Musicians that get up on stage, ignore the audience, and just “play their music” don’t make it past the coffee house circuit. Famous bands all know the same secret; people going to a show want to be entertained.

Conference calls are no different. If you want to facilitate a conference call that will inspire people, get good decisions made and build team spirit, here are some easy steps to delivering “conference call Satisfaction”.

1. Prepare for success

I wish I could let you off the hook, but preparation is a vital part of setting up a great group call. Choosing the right participants, and getting confirmation of their attendance will set you up for a solid track record as a facilitator that “puts on a good show”. Luckily, it’s easier than you think using FreeConference.com’s Quick Scheduler.

TIP: Have a clear agenda. Post your “set-list” by email the day before.

LEADERSHIP TIP: One great way to design your conference call is to imagine your “audience” and ask yourself, “What’s in it for them?”

2. Use the stage

FreeConference Desktop Sharing with IBM Sametime is a wonderful tool to get people involved in the teleconference.

Use it to share the pictures, PowerPoints, and flow diagrams that will help make an engaging emotional connection between all members of the call, and keep the critical information at everyone’s fingertips.

Concerts don’t just have a stack of speakers; they have video screens and a stage. Use desktop sharing as your stage.
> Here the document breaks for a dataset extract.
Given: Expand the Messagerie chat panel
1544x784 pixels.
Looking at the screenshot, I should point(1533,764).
3. Hello Toronto, it’s good to be back!

Leadership is really a service career. If you want to inspire the people attending to help you with a project, you must have a focussed, “up-front” agenda, which starts with sharing any new or relevant information, and then provide an open and clear format for discussion and decision making.
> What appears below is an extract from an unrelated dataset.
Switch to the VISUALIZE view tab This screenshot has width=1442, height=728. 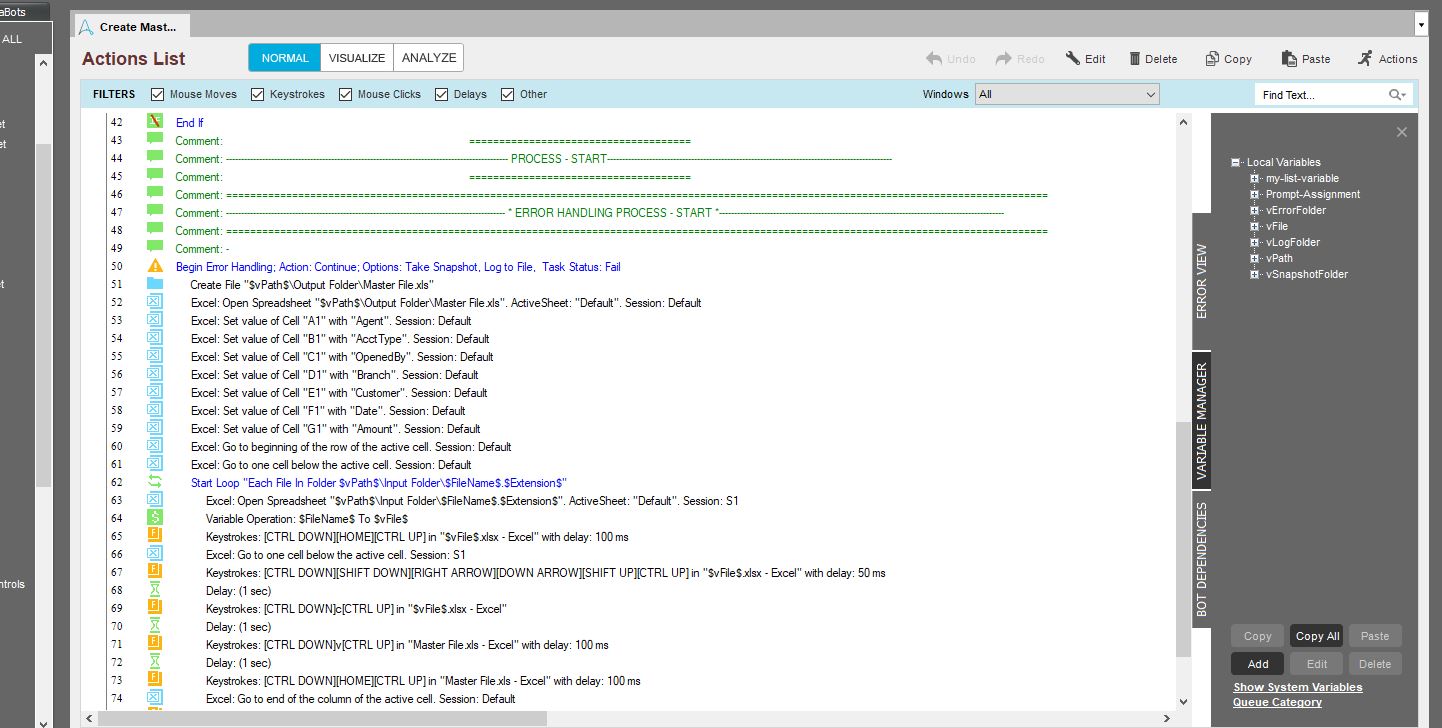point(357,58)
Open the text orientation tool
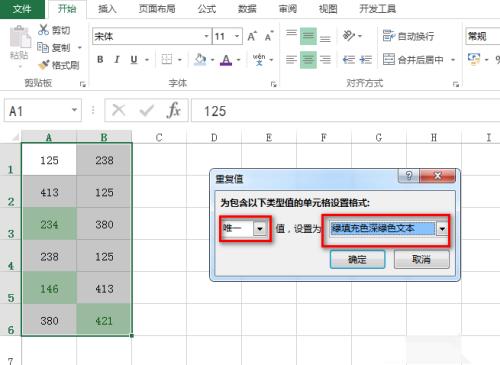The image size is (500, 365). coord(349,35)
You are the “front man” or woman at this show. Introduce the key guest participants and players, and start with everyone “approving” the agenda. Sometimes adding a suggestion from the floor will break the ice and help people feel they have a voice, even if you don’t think it is an important point.

And you never know—they might just know something better than you! That, after all, is why you should invite people to a conference call – because two heads are better than one.

4. Delegate the details

You don’t see Bono running over to the side of the stage to adjust his monitor levels or run the light show. If you want to facilitate a conference call smoothly, get yourself a “stage crew” that can manipulate the Desktop Sharing, handle emergencies, and take notes.

Technology can help too, like Conference Call Record.

You can set up Conference Call Record to document your call, and you’ll get an email within two hours with an MP3 file of the entire call, which you can mount as a Podcast, or share with participants.

You can have the meeting automatically transcribed as a reference for minutes, or to create written content for blogs or even books.

Bands make videos for DVDs and Internet releases of their concerts, and you can use Call Record to transform a meeting into a permanent resource.

5. Make the connections

Conference calls are way better than emails at helping people communicate because they can hear the subtle audio “body language” clues they need, but as the facilitator, you must check in with your group throughout the meeting to make sure everyone is following and is in agreement with what has been said. Restate each decision or “next step” and make sure there is consensus and understanding before moving on to the next topic.

Any questions?

6. It’s a wrap!

At the end of the meeting, restate all major action items and allow for final questions/comments. Like the “encore” of a concert, a short “check-in” about how every one feels is vital.

“Was that good for you too?”

Be sure to thank participants for their time, especially key guests. Let people know when they will receive their notes and follow-up, in a handy Mp3 or transcription from Call Record.

Can I get a Selfie?

To facilitate a conference call as good as a rock concert isn’t that hard.

It just takes preparation, a clear agenda, the right added technology to aid communication, and you as a facilitator freed up to focus on your role of leading the discussion to a productive, shared decision.

You’ll know you’ve hit the big time when people start posting Instagrams of themselves on your conference calls.